### Dive into the Boston and Seattle Airbnb dataset

#### CRISP-DM Process

**Business Understanding**: Here, we try to understand what's the driving factors that determine the Airbnb rental price for Boston and Seattle housing. In this project, we mainly would like to understand the following three quesitons. 

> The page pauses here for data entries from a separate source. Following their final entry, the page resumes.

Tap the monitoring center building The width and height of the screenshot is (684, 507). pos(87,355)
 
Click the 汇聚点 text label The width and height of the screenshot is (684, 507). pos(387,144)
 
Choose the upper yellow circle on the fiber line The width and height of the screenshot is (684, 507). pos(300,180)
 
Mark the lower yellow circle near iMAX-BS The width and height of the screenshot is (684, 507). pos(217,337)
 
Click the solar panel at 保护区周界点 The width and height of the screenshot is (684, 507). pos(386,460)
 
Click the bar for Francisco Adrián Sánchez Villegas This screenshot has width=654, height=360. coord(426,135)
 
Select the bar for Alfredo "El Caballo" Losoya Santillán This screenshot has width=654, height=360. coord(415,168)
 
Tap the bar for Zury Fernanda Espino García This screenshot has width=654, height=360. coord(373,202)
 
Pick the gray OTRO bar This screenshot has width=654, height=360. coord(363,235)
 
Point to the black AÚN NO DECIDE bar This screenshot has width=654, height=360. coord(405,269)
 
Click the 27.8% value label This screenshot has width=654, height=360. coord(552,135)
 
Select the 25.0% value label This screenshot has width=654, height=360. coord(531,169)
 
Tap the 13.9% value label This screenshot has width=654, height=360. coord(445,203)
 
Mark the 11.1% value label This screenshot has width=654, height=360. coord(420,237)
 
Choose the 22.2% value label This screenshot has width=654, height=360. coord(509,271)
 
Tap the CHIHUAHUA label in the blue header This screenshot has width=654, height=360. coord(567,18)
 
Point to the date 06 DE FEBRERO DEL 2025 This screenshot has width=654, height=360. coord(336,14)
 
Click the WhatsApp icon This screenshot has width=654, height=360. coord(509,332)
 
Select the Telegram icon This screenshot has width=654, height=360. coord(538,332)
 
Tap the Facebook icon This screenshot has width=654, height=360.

1. Is there significant price difference in Airbnb housting between Boston and Seattle ?
2. What's the major driving factors to predict airbnb housing price for Boston and Seattle respectively ?
3. What are the top factors that people needs to most when they consider Airbnb housing? 

**Data Understanding**：Datasets from both Boston and Seattle are investigated before data processing   
**Prepare Data**: Data cleanning, Processing NaN inputs  
**Data Modeling**: Train the model and find the corresponding parameters to predict housing price  
**Model Validation** Test the model and evaluate the effectiveness of the model


In [140]:
import numpy as np
import pandas as pd
import matplotlib.pyplot as plt
from sklearn.linear_model import LinearRegression
from sklearn.model_selection import train_test_split
from sklearn.metrics import r2_score, mean_squared_error
from sklearn.preprocessing import MultiLabelBinarizer
import seaborn as sns
%matplotlib inline 

listings_Boston = pd.read_csv("boston_listings.csv")
listings_Seattle = pd.read_csv("seattle_listings.csv")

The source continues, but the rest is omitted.